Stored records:
╭──
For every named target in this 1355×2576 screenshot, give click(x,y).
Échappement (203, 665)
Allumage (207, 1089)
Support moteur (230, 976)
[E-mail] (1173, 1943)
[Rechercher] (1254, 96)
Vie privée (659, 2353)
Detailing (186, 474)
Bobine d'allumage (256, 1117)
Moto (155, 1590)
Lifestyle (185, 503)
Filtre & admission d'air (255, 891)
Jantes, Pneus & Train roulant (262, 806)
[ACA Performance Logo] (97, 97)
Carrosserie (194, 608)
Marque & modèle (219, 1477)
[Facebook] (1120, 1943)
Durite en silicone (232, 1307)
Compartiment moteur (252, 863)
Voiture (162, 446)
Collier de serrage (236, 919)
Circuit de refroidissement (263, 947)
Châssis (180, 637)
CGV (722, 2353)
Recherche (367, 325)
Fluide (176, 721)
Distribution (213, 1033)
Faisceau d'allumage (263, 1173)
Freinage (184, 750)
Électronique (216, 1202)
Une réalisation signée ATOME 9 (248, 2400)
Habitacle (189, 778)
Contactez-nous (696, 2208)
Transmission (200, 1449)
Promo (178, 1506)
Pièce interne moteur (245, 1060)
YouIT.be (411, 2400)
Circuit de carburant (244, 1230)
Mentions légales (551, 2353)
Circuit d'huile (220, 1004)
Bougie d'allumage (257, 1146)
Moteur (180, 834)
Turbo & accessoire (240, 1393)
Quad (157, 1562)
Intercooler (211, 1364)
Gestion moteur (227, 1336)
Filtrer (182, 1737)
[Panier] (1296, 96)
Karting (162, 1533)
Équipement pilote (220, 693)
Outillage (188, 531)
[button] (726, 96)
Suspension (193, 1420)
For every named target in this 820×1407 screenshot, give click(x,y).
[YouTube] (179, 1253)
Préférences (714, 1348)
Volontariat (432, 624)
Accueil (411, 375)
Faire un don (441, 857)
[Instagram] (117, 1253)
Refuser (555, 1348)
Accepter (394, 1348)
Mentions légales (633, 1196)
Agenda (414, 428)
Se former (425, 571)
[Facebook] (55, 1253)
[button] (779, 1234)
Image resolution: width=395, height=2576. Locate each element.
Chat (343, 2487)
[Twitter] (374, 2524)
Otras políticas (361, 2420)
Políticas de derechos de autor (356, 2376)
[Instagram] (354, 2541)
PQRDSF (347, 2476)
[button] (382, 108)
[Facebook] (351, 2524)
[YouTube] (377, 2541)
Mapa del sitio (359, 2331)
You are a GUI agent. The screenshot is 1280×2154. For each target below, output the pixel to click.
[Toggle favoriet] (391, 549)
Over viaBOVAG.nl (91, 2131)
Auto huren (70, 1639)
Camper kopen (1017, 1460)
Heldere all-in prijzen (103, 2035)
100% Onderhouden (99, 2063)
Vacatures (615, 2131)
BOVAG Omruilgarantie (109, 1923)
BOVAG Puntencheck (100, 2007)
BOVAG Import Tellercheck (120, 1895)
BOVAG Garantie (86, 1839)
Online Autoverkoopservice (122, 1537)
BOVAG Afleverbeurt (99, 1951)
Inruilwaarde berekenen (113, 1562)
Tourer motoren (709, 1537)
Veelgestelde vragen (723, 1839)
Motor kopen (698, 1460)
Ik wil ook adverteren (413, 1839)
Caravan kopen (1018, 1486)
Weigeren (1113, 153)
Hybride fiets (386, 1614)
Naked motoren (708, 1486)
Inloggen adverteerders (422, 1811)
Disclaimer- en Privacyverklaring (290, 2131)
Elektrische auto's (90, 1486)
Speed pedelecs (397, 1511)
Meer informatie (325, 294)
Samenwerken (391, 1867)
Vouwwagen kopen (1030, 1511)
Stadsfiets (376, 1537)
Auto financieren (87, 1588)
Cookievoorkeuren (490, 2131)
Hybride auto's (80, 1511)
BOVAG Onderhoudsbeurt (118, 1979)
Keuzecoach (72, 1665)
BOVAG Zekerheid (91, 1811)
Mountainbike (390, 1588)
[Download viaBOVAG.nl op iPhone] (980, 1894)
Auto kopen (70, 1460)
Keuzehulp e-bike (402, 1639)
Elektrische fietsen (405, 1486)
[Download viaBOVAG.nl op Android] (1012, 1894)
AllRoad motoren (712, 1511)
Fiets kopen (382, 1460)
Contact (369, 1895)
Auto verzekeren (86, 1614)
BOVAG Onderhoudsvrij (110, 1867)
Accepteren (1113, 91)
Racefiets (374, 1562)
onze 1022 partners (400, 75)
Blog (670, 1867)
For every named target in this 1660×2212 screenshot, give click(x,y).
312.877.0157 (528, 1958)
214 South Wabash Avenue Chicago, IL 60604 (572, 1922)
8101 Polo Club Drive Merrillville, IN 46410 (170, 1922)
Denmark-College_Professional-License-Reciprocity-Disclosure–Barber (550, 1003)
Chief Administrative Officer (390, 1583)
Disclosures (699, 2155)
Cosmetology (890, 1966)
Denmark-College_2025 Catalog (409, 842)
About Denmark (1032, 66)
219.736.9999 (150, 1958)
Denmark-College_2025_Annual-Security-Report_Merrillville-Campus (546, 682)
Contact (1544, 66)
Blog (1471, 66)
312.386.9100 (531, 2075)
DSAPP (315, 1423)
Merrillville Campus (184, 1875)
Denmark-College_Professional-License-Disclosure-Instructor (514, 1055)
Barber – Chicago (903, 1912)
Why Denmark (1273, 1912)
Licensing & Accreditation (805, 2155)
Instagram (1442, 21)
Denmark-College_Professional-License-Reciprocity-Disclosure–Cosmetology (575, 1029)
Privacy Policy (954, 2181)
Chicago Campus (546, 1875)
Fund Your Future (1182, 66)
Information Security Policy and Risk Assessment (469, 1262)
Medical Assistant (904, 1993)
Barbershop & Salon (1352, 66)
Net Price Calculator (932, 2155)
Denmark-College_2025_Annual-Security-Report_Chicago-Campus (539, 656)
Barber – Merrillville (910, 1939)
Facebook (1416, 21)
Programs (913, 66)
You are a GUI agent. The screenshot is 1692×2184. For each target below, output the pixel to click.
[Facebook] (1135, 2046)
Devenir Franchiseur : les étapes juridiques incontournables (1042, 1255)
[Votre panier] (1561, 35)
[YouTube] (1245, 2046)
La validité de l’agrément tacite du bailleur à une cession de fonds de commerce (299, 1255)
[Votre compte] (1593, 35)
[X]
╰──
» **Description of the task**: For every line in the data above that holds "motoren", return the line itself.

» **Task answer**:
Tourer motoren (709, 1537)
Naked motoren (708, 1486)
AllRoad motoren (712, 1511)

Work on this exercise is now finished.